### Exercise material
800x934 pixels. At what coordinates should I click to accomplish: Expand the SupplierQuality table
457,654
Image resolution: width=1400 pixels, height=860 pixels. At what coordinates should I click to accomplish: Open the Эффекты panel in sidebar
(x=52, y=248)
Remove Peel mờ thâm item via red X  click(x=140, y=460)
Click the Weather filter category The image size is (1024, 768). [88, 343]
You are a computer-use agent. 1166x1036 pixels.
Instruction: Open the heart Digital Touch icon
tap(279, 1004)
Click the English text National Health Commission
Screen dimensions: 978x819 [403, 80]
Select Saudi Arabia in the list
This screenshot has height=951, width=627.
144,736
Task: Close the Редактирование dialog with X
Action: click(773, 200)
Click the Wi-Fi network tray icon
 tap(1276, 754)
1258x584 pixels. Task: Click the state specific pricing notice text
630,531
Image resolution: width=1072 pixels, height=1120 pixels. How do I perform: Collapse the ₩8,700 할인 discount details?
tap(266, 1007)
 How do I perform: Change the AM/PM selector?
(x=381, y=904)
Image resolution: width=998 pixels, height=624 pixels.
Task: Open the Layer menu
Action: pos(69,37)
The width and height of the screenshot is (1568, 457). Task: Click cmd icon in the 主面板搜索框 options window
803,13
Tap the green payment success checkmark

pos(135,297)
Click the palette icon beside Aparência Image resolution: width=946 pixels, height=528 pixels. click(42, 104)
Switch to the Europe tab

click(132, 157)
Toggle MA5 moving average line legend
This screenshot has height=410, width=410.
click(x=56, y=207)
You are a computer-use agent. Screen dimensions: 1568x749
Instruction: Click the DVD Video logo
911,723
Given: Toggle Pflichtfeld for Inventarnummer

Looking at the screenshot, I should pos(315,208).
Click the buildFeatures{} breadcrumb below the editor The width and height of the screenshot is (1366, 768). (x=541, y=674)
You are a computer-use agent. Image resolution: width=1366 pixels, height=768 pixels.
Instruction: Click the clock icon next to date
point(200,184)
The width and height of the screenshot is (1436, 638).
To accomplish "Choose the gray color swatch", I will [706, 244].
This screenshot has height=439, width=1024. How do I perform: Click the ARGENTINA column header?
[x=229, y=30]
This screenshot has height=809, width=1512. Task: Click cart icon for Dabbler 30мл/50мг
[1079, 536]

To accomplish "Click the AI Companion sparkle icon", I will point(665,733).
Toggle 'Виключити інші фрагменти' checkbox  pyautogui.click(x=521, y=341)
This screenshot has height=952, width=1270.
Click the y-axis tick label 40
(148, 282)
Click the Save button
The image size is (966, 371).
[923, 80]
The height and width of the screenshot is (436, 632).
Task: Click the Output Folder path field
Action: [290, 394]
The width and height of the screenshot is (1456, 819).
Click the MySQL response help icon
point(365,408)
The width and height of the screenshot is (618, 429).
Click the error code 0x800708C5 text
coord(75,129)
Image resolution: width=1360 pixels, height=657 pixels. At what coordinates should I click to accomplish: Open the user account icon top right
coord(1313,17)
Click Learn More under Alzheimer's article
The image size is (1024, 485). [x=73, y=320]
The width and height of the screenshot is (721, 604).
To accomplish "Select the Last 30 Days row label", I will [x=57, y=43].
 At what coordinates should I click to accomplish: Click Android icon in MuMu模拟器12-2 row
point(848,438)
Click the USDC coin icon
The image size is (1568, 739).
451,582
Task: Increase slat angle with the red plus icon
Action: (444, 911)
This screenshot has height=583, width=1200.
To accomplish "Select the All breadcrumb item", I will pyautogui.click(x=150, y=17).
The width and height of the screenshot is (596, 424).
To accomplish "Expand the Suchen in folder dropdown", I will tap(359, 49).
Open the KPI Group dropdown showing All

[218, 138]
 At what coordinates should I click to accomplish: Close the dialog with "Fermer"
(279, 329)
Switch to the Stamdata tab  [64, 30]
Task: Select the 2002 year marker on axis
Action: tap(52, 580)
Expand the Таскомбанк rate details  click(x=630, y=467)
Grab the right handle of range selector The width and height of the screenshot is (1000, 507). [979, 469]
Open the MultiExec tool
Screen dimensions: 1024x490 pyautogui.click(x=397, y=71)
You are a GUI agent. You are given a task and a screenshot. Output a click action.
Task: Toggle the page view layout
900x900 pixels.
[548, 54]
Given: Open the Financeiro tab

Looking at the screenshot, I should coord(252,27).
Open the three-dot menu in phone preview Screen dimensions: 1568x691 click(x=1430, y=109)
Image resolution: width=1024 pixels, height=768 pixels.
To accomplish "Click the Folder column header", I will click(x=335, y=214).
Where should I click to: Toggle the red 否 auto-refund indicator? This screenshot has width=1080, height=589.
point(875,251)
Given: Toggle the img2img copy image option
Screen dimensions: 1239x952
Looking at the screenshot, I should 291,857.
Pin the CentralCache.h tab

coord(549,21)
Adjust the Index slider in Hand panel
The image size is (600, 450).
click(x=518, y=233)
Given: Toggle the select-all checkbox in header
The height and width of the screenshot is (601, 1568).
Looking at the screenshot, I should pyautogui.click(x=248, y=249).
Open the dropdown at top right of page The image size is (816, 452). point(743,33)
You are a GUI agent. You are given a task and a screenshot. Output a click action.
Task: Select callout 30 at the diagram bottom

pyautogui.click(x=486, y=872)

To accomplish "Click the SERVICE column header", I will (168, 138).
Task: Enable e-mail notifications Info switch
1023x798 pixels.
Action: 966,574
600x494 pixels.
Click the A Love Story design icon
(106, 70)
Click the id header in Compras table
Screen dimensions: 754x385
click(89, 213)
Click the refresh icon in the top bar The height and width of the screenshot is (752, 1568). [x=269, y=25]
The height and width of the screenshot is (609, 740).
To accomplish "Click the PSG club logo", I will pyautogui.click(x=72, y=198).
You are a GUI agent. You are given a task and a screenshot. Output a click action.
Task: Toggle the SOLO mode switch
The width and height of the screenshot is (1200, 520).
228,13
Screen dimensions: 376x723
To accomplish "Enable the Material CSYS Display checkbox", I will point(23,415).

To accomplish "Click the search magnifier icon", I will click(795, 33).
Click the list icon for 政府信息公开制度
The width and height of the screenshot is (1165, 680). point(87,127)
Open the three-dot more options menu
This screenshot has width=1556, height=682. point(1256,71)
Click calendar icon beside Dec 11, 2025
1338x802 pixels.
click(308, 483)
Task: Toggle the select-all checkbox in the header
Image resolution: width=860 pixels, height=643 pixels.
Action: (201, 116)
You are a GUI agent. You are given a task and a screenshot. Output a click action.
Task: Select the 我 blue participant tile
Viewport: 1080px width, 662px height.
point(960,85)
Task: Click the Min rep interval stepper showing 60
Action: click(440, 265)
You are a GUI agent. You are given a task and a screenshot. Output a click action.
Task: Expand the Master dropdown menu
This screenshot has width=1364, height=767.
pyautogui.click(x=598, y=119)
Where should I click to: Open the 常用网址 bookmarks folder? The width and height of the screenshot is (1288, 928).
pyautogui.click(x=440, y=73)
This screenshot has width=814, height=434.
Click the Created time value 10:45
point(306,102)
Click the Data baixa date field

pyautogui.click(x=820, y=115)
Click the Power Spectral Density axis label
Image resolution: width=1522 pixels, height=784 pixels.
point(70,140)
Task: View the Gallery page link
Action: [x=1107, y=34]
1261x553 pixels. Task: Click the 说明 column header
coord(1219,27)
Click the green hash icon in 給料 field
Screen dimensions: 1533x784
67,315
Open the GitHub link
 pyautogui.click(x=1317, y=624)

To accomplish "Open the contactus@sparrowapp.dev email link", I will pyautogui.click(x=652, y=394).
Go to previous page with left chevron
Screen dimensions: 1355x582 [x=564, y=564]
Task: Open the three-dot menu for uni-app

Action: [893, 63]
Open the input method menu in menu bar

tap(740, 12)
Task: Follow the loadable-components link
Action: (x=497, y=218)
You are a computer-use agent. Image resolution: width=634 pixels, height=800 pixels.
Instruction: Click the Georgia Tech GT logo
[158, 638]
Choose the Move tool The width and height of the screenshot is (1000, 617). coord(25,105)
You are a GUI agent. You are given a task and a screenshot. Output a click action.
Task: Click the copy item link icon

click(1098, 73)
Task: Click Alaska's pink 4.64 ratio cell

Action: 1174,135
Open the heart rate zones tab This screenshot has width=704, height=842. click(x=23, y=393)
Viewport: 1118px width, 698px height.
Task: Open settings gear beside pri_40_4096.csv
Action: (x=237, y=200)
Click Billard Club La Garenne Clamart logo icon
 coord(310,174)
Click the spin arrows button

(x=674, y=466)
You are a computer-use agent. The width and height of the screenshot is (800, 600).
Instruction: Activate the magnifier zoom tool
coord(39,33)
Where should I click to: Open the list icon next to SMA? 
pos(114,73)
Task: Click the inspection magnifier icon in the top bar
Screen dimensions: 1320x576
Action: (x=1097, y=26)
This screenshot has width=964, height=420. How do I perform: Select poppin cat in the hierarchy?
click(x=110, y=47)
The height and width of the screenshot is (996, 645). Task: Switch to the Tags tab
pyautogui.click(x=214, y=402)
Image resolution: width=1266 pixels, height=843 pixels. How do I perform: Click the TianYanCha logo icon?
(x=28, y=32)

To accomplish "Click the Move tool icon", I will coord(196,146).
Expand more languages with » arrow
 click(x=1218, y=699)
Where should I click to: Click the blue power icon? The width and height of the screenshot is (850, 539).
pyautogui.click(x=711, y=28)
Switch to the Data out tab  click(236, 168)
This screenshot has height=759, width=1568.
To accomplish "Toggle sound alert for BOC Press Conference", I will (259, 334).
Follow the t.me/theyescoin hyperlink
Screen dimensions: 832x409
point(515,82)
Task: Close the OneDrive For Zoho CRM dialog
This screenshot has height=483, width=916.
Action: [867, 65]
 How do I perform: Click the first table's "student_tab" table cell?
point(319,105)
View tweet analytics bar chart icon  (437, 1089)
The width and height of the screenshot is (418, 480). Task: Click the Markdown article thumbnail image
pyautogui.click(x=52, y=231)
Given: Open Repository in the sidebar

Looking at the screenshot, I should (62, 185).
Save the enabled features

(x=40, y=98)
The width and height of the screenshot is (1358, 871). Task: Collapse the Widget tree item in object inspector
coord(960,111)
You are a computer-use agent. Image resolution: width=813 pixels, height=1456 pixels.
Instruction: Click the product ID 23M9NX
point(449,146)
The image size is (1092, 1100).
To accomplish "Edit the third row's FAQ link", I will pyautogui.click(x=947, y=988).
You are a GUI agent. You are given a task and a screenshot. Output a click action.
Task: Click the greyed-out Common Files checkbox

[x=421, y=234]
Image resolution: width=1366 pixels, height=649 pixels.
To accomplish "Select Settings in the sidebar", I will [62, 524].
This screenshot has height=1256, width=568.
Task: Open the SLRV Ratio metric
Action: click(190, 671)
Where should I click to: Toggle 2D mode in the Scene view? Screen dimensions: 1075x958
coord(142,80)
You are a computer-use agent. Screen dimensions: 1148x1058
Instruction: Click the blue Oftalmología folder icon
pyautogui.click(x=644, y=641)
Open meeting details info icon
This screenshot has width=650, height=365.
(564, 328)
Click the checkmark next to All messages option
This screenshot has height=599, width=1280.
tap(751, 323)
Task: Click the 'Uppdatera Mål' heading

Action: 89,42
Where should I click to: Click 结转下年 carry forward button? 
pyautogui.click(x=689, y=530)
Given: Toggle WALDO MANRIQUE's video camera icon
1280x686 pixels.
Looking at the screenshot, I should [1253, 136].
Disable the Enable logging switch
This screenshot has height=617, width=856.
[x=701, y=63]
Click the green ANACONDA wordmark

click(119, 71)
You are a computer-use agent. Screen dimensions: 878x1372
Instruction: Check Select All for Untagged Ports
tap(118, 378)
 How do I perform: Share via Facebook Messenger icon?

### Exercise aim
Wherever a line above contains "breadcrumb", copy that line.

### Solution below
Click the buildFeatures{} breadcrumb below the editor The width and height of the screenshot is (1366, 768). (x=541, y=674)
To accomplish "Select the All breadcrumb item", I will pyautogui.click(x=150, y=17).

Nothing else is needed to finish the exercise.